** Text to read **
What Desire wants that is most relevant to Dream's story is to take his/her/its stuffy older brother down a peg or three. By necessity that makes it a villain, or at minimum, an antagonist.

(by default, my brain makes Desire a her, but I will try to stick to the neutral pronoun)

The earliest (in-universe chronological) beginnings of their rivalry is displayed in Endless Nights. In the story that focuses on Dream, The Heart of a Star, it shows Dream falling for a mortal named Killalla, bringing her to a meeting of stars, and actually thanking Desire for its influence. Although many of the Endless here are portrayed differently to show how they have evolved over time, Dream and Desire are pretty static. Dream is formal, and Desire is capricious. The story ends with Killalla falling for a star instead of Dream, which Desire finds funny and Dream does not, their rivalry begun.

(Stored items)
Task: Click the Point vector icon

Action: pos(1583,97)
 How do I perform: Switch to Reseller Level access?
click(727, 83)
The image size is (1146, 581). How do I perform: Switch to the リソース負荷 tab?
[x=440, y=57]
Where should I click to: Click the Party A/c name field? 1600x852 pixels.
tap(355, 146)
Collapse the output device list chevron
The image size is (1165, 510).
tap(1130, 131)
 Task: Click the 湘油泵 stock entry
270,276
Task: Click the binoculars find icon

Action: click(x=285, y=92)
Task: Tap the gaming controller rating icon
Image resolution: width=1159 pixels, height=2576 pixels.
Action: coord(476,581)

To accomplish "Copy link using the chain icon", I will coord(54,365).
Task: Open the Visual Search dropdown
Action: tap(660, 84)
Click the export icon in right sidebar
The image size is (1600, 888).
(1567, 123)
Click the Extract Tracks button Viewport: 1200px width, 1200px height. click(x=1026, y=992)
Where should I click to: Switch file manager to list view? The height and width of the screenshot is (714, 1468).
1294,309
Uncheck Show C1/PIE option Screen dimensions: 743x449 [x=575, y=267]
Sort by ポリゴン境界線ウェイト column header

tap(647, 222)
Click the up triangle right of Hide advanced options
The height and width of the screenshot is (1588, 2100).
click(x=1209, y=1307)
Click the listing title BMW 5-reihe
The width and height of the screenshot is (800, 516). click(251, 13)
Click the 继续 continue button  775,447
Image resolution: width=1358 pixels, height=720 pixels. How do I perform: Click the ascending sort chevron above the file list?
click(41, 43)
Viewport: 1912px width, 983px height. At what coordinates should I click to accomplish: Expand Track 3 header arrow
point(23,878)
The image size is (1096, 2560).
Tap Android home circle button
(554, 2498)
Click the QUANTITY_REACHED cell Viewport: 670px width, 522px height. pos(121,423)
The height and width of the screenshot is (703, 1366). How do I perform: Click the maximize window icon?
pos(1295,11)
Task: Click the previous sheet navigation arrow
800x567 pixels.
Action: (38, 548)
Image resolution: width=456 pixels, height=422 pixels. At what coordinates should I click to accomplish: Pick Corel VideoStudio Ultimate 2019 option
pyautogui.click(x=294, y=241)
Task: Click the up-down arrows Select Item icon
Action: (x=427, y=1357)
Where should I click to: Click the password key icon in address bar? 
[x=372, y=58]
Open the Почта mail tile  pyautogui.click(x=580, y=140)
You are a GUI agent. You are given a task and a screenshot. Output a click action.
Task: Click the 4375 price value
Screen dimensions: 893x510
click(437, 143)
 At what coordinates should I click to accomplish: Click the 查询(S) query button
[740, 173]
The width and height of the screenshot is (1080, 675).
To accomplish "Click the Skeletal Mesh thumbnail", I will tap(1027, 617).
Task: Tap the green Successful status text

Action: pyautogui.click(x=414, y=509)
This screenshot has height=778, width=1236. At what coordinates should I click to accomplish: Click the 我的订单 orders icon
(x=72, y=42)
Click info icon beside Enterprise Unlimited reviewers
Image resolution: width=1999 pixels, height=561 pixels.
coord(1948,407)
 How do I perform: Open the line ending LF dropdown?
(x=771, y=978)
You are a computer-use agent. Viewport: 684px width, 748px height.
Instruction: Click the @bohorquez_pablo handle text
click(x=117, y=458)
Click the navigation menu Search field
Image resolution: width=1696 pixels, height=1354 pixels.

** Short task **
In the passage on Dream and Desire's rivalry, what does Killalla fall for instead of Dream at the end of "The Heart of a Star"?

** Result of this task **
A star.